* Objetivo 1 *
Reproduza do texto sobre a torcida da Mooca o trecho que começa nas palavras "No coração da" e termina em "daleo/ daleo/ daleo....".
:: Trecho do texto
No coração da Mooca, a avalanche vertical já havia dado as caras. Foi quando, no início do segundo tempo Rafael Magalhães cobrou um escanteio, a bola bateu em Sandoval e foi para o fundo do gol do Rio Branco. O 1 a 0 foi a senha para que a turma do Setor 2 comemorasse ao contrário da torcida do Grêmio. Eles não descem correndo até o alambrado. Eles escalam o alambrado. E, por trás, é possível ler o que está escrito nas camisas grenás. Coisas como Mooca é Mooca, Orra, eu sou da Mooca e Casa Nostra, ilustrando uma foto do estádio.

O canto continuou seguindo o toque do bumbo. “Por toda minha alegria / Por toda minha vida / Moleque Travesso / Da Mooca querida / Ganhando ou perdendo / Estou sempre contigo / É meu sentimento / É meu bom amigo/ daleo/ daleo/ daleo....

Só foi trocado quando Moacir Bastos, o Tuta que já jogou na Itália, Palmeiras, Fluminense e Grêmio, aos 38 anos, conseguiu em câmera lentíssima se desvencilhar de um zagueiro e sofrer um pênalti. Bateu bem, fez o gol – talvez um dos últimos da carreira - e não esperou a avalanche vertical. Antecipou-se a ela e escalou o alambrado. Foi para a galera, literalmente.

CANOLI, O TRADICIONAL DOCE ITALIANO DA RUA JAVARI

  • Luis Augusto Símon/UOL

A torcida se entusiasmou e começou a ironizar quem nem estava ali. Os grandes da cidade e Ferroviária, da longínqua Araraquara, a 250 quilômetros. “Eles também são da cor grená e a gente azucrina”, diz Caio Tores, antes de embarcar na música “Somos campeões paulistas / e do Brasil também / Ferroviário seu p... / que não ganha de ninguém / Somos a torcida maia louca / da Mooca e do Pacaembu / Corinthians, São Paulo e Palmeiras vai tomar no c...". O termo 'ferroviário' se refere ao Nacional, clube do bairro da Barra Funda com o qual o Juventus tem rivalidade.
::::
* Objetivo 2 *
Atualize os registros desde o início até a linha que contém "pos(919,588)", ambas as pontas incluídas, substituindo "trash icon" por "bin icon" e deixando todo o resto inalterado. Entregue somente essas linhas.
:: Dados exibidos
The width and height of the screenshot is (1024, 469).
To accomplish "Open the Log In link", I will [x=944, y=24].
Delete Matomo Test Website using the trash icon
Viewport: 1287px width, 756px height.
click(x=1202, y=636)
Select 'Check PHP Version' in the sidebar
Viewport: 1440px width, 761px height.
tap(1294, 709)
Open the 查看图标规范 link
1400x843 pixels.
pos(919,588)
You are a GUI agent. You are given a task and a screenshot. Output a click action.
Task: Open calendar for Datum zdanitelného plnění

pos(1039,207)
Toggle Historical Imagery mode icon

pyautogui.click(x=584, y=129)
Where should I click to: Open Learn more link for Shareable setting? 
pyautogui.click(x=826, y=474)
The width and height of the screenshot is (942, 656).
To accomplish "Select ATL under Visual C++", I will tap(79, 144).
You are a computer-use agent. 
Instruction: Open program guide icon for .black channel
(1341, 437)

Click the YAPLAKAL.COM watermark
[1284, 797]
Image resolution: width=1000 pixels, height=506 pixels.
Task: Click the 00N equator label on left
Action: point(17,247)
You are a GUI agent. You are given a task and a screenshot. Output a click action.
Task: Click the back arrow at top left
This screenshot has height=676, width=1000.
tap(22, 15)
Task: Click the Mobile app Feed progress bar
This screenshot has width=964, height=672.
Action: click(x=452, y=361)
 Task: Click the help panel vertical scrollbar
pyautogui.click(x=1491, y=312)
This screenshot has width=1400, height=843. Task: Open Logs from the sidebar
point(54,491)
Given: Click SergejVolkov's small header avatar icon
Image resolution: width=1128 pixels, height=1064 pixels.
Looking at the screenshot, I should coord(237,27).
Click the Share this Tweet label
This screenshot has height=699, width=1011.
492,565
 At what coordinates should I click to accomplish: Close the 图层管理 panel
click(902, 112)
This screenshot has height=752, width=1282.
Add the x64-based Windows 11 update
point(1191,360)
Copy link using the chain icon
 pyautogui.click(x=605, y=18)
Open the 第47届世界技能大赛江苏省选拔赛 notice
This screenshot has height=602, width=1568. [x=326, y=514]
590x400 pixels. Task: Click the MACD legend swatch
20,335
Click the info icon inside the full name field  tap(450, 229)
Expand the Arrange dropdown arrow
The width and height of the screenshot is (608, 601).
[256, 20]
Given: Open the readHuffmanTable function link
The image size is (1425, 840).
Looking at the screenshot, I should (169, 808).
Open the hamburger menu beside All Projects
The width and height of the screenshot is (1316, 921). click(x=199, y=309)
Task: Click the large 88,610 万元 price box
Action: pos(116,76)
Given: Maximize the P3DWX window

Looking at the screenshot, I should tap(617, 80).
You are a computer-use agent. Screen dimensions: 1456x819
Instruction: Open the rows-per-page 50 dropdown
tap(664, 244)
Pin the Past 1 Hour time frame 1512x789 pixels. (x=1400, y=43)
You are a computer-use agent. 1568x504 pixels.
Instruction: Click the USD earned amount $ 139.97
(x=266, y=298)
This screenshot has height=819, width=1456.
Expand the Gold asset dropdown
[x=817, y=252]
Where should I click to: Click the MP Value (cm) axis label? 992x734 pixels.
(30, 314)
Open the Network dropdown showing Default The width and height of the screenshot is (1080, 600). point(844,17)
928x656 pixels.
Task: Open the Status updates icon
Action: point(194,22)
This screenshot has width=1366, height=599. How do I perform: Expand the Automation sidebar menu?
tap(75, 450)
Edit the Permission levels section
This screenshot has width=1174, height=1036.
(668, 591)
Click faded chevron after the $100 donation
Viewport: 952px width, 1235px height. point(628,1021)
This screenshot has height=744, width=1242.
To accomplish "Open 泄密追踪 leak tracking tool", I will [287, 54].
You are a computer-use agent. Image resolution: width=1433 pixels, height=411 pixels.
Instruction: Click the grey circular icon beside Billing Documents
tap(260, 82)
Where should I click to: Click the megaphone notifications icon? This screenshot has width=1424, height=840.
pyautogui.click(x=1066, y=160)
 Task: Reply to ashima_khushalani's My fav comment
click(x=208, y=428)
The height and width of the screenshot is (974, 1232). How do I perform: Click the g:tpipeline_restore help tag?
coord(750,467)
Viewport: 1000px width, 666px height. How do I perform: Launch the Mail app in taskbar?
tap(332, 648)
::::
* Resposta correta 1 *
No coração da Mooca, a avalanche vertical já havia dado as caras. Foi quando, no início do segundo tempo Rafael Magalhães cobrou um escanteio, a bola bateu em Sandoval e foi para o fundo do gol do Rio Branco. O 1 a 0 foi a senha para que a turma do Setor 2 comemorasse ao contrário da torcida do Grêmio. Eles não descem correndo até o alambrado. Eles escalam o alambrado. E, por trás, é possível ler o que está escrito nas camisas grenás. Coisas como Mooca é Mooca, Orra, eu sou da Mooca e Casa Nostra, ilustrando uma foto do estádio.

O canto continuou seguindo o toque do bumbo. “Por toda minha alegria / Por toda minha vida / Moleque Travesso / Da Mooca querida / Ganhando ou perdendo / Estou sempre contigo / É meu sentimento / É meu bom amigo/ daleo/ daleo/ daleo....

* Resposta correta 2 *
The width and height of the screenshot is (1024, 469).
To accomplish "Open the Log In link", I will [x=944, y=24].
Delete Matomo Test Website using the bin icon
Viewport: 1287px width, 756px height.
click(x=1202, y=636)
Select 'Check PHP Version' in the sidebar
Viewport: 1440px width, 761px height.
tap(1294, 709)
Open the 查看图标规范 link
1400x843 pixels.
pos(919,588)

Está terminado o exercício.